L’échec de ce putsch a d’abord modifié les rapports de force en faveur de Erdogan qui de toute évidence sort-momentanément – renforcé : il aura désormais les Mains libres pour nettoyer " les écuries d’augias " de son Armée de tous ses adversaire et ce, par des procédés extra légaux là où il lui était difficile de le faire en dehors des procédures judiciaires. Déjà des dizaines d’officiers de l’armée Et des magistrats ont été arrêtés au lendemain du coup d’état raté.

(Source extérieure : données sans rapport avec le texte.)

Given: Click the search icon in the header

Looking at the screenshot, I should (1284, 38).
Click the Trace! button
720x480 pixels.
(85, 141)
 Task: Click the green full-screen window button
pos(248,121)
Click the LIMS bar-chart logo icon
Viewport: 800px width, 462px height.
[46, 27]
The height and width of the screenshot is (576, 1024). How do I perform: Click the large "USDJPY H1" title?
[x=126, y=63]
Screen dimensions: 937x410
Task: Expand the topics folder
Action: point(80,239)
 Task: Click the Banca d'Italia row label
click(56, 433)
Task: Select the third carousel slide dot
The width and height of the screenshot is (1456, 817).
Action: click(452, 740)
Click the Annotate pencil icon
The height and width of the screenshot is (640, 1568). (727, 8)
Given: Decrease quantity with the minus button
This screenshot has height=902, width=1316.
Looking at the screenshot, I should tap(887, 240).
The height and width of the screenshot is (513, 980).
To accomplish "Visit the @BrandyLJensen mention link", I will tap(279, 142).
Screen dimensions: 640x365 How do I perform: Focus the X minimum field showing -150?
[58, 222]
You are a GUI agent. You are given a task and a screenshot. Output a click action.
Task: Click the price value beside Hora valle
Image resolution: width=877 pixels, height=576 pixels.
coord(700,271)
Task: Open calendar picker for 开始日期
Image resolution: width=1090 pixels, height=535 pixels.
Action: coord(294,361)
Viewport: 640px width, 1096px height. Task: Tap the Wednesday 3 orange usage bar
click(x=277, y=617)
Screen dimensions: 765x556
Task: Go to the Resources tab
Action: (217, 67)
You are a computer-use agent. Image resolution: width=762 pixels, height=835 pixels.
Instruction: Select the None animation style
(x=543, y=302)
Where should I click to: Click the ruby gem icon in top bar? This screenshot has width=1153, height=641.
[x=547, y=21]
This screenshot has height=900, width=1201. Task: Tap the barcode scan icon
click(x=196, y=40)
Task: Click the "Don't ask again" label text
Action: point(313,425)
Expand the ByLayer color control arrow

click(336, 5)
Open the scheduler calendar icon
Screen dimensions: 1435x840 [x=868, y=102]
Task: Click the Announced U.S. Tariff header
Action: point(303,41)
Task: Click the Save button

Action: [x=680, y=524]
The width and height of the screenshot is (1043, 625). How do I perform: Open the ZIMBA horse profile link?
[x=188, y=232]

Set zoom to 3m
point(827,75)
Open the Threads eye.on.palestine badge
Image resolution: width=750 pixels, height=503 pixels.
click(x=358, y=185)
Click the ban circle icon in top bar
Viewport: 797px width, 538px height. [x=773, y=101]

La démonstration de force opérée par des partisans , sortis par dizaines de milliers l’acclamer et le soutenir lui donnent une relégitimation aussi bien en interne qu’aux yeux de la communauté internationale , qui commençait à le soupçonner de vouloir verrouiller les espaces démocratiques , en plus des accusations à peine voilées de la part des puissances occidentales , de jouer un jeu ambigu à l’égard de Daech et sa stratégie de ne rien faire sur le front de guerre et" s’occuper en priorité de lutter contre le PKK.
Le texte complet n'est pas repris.